1. First, do not panic. This must be viewed as an opportunity, if you have available cash, so do not let the emotion of “fear” force you to do something stupid such as selling your favorite, high-quality gold stock at a rock-bottom price. The fundamentals for gold remain strong, and does it make sense that gold could move below the cost of production which for many companies is now at or above $700 an ounce? We expect very strong physical demand from Asia and elsewhere overseas to kick in with gold at current levels and on any drop below $800;
2. If you do have available cash, we suggest you invest it where you will find the greatest leverage in a rebound which we believe is now imminent. There are many different possibilities, but here are three that we suggest:
a) HGU ETF (TSX). Closed Monday at $15.00, down 53% since its $31.75 high July 15;
b) Goldcorp October call options;
c) Agnico-Eagle November call options.
If you do not have experience with options and futures, and you’re not comfortable with those types of investment strategies, then simply purchasing an ETF such as the HGU (which trades just like a stock, symbol HGU-TSX) would be the route to take.
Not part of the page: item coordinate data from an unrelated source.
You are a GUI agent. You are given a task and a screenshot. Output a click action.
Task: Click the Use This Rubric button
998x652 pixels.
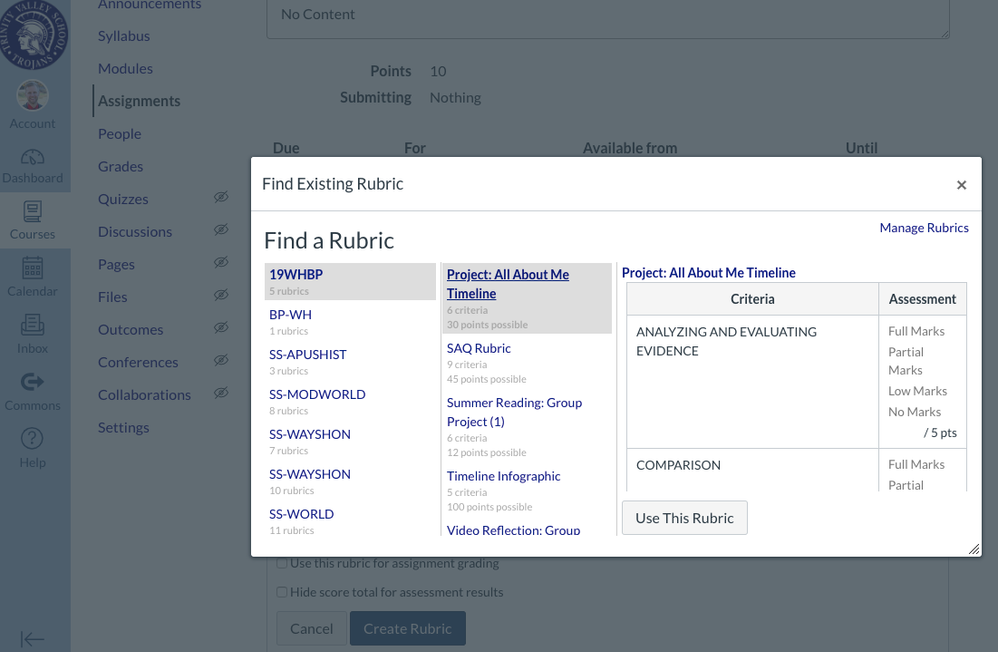(x=684, y=517)
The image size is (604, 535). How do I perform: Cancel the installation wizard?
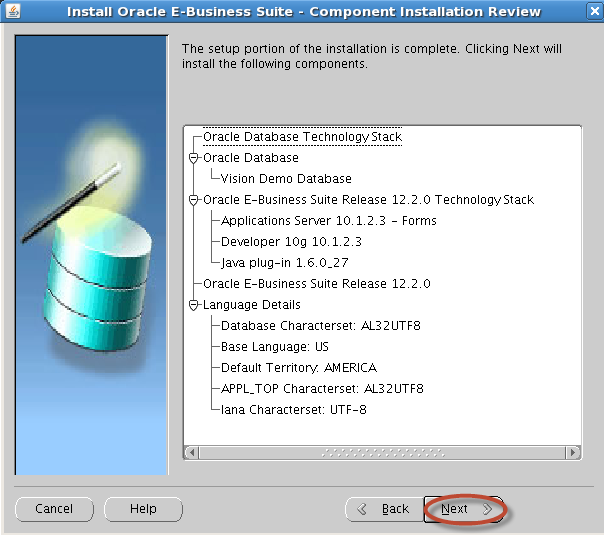(54, 509)
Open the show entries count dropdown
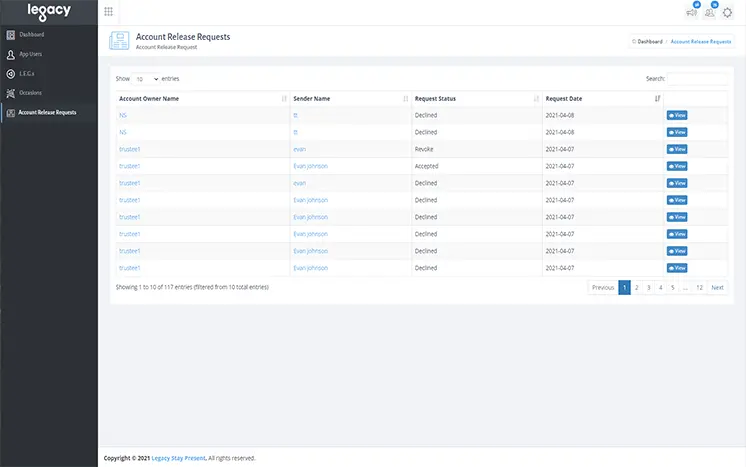 click(x=146, y=78)
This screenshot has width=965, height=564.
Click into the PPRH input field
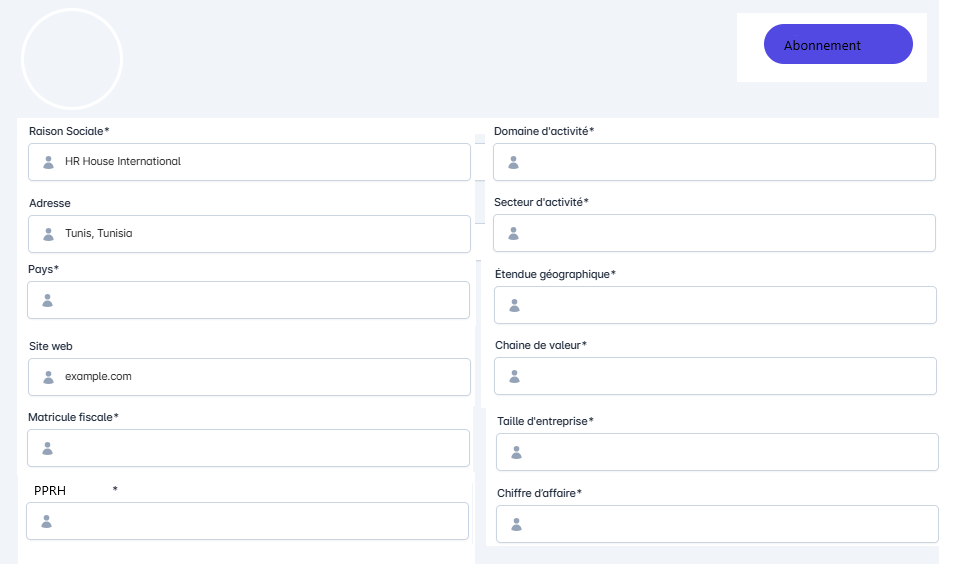point(260,521)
This gives you approximately 2:1 leverage on any move up in the TSX Gold Index.
Venture Index
With today’s large drop in precious metals, the Venture Exchange fell a whopping 76 points and plunged to a new 52-week low of 2,015, just 65 points off an important support area (1,950) from 2005. History has shown that whenever the Venture Exchange hits an important “bottom”, it does so with a severe last-gasp “plunge” on significant volume. That’s what we want to look for as a signal that this market is ready to turn. An intra-day drop of 100 points Tuesday, for example, followed by a recovery back over 1,950 by the end of the day is the type of action that we would like to see as a strong signal that this market has, for now at least, bottomed out.
As with all investments, we recommend you do your own due diligence, invest only with money you can afford to lose, and never put all your “eggs” in one basket. Invest wisely, and we suggest taking at least half your profits off the table on a “double”. Also, please read our disclaimer near the top of our web site.